**WHAT THIS TASK INVOLVES**
Please keep to the lines below from the one with "Click 'Cheers,' in the email signature" through the one with "You are a computer-use agent. Image", and restate them word for word, ends included.

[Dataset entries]
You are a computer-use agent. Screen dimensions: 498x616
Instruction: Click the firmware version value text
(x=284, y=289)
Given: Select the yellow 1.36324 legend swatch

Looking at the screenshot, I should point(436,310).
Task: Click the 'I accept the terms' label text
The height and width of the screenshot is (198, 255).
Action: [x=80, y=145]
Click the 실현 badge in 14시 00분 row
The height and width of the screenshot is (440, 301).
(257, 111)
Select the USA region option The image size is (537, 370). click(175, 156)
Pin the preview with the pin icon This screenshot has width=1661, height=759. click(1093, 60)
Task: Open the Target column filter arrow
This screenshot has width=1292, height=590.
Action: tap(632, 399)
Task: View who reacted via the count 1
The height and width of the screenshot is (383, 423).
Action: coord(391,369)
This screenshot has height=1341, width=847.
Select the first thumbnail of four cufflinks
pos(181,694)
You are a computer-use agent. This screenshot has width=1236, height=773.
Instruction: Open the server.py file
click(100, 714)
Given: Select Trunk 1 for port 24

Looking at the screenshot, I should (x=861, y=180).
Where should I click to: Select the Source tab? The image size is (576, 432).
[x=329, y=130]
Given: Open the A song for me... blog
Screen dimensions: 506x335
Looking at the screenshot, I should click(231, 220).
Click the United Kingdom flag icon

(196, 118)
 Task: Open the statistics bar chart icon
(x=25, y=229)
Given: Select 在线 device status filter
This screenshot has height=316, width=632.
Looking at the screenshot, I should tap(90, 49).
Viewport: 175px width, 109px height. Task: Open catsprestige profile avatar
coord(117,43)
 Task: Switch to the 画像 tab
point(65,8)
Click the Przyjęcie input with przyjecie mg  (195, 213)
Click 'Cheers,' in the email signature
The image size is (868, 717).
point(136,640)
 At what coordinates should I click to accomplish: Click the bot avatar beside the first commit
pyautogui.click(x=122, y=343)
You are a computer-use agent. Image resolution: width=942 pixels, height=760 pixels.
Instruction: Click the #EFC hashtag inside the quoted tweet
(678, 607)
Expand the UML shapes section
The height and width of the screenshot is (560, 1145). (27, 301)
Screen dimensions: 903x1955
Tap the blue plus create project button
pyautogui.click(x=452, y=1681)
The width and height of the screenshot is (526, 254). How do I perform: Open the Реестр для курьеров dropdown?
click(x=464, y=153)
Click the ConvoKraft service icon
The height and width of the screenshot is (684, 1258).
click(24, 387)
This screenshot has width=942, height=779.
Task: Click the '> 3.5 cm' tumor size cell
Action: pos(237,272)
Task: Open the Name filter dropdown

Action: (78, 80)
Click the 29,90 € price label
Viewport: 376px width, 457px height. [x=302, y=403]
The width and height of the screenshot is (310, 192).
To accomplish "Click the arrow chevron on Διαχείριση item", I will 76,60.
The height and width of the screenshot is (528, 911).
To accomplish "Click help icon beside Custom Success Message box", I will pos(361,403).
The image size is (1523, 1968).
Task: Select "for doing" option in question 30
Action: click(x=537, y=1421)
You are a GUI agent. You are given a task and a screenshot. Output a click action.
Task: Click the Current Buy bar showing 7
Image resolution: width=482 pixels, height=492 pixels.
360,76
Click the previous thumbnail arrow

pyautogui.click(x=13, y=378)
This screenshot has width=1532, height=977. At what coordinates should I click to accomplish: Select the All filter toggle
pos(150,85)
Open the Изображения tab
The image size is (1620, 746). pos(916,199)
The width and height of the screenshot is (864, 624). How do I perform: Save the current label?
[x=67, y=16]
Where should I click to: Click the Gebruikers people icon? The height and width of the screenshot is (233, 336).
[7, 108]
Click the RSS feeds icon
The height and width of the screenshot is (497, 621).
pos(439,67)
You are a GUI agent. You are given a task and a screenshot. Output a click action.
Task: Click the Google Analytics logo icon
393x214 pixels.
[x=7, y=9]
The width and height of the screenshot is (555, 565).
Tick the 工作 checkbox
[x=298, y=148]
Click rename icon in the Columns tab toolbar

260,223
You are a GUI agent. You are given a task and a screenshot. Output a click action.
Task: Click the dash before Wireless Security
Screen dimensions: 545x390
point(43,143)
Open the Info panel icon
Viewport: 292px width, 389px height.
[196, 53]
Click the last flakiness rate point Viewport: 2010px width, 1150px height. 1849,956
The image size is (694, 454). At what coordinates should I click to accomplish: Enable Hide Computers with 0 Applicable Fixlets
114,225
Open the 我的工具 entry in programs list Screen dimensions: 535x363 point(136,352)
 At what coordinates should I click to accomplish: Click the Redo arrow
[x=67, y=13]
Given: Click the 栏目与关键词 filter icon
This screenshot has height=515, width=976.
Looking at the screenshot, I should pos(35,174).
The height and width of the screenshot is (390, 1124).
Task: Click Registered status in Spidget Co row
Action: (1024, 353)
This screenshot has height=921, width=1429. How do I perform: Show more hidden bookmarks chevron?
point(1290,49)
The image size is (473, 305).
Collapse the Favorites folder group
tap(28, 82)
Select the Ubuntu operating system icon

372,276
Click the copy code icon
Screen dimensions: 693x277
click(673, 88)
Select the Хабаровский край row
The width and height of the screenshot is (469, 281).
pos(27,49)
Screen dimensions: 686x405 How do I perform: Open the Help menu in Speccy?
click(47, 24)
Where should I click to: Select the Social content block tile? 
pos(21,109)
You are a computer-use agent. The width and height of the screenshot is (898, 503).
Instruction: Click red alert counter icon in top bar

**ANSWER BELOW**
Click 'Cheers,' in the email signature
The image size is (868, 717).
point(136,640)
 At what coordinates should I click to accomplish: Click the bot avatar beside the first commit
pyautogui.click(x=122, y=343)
You are a computer-use agent. Image resolution: width=942 pixels, height=760 pixels.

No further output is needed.